The next order of business for Magyar on foreign policy should be an immediate course reversal on Budapest’s pernicious ties with Moscow. Orban’s open bromance with Russian President Vladimir Putin even reportedly caused a major national security breach within the EU as the Hungarian foreign minister allegedly shared confidential information with Russia. One independent Russian media outlet also reported that nearly half of Russia’s embassy staff in Budapest are suspected spies. Magyar must put a stop to Russia’s penetration of Hungarian institutions, which included an alleged Russian disinformation campaign targeting Magyar and the Russian foreign intelligence service plotting a fake assassination against Orban in order to sway the election in his favor.
Ending Hungary’s energy dependence on Russia, in alignment with EU policy, will be a more challenging task. Magyar said on the campaign trail that he would phase out Russian imports by 2035, though he since has talked of procuring oil and gas “in the cheapest and safest way possible,” which would appear to backtrack. The EU has a goal of weaning itself from Russian energy by the end of 2027.

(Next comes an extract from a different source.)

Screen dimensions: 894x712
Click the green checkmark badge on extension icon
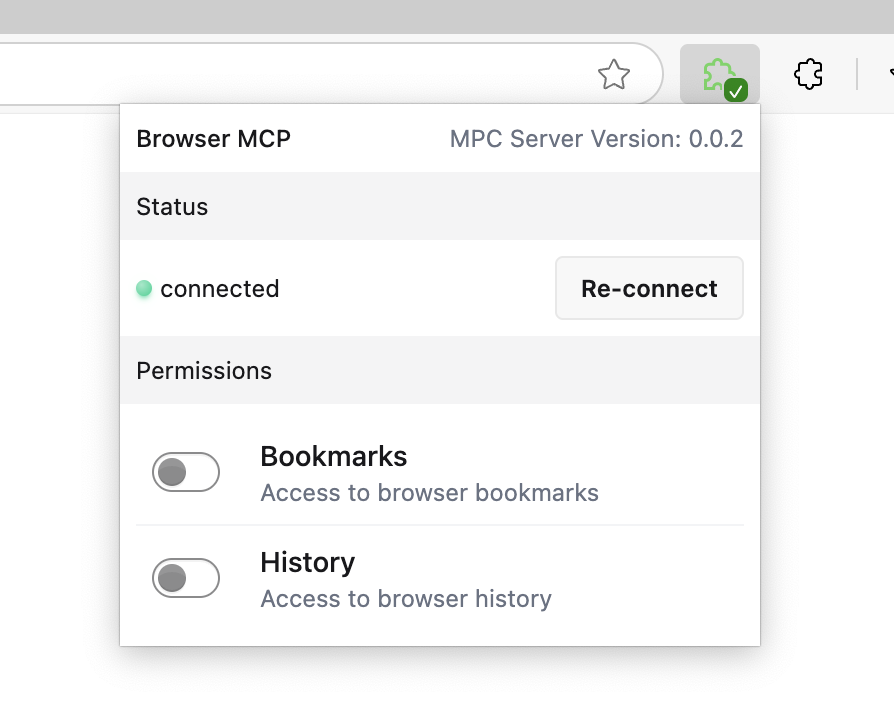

Brussels should work in concert with Budapest to find suitable alternatives to accelerate the Hungarian timeframe. This is also an opportunity to work with Washington, especially since President Donald Trump has opposed pro-Russia energy projects in Europe, such as the Nord Stream pipelines, and has pressed the Europeans to buy liquified natural gas from the United States.
Changed Policy Orientation
Magyar also must change Hungary’s broader policy toward Ukraine and its future in Europe. Magyar has hedged so far. While he has stated that he respects Ukraine’s territorial integrity and that “Ukraine is the victim in this war,” he also said he would oppose Ukraine’s accelerated EU accession, though he pledged to put the question to a referendum in Hungary. Combined with the approval of the long-stalled EU loan package to Ukraine, this is demonstrable progress that Kyiv, Budapest, and Brussels should build upon.
Unlike Orban, Magyar knows that Russia will never be a reliable ally for Hungary. Moscow wasted no time in ditching Orban. Within hours of the result, Kremlin spokesman Dmitry Peskov declared that Russia and Orban “were never friends” — erasing 16 years of mutual cultivation with a single sentence. It is the same way Syria’s Bashar al-Assad was erased from the Kremlin’s vocabulary within hours of Damascus falling.
Where does this leave the United States? The Trump administration’s close relationship with the ancien régime in Hungary is sure to leave a sour taste for the new government in Budapest, and Orban’s defeat may have left certain U.S. officials extremely disappointed. As of the time of this writing, the White House has still not congratulated Magyar on his victory. That silence is counterproductive.
Should the United States decide to engage, Magyar should embrace the opportunity to do so. The overall western-oriented course correction charted by Budapest could also reverberate in Washington and help set a new policy direction on Russia and Ukraine, on energy cooperation, and toward transatlantic unity. If Magyar can show Washington and Brussels that center-right pragmatism can effectively co-exist with populism, especially on foreign policy, all three sides may find new impetus to eventually work in concert.
It may be a tall order for Magyar’s victory to herald a new dawn of sensible center-right politics on both sides of the Atlantic that eschews raw populism and anti-institutionalism, and ends the temptation to collaborate with Moscow. But for now, the foreign policy shift in Budapest toward sensibility at least seems to be leaning in a constructive direction.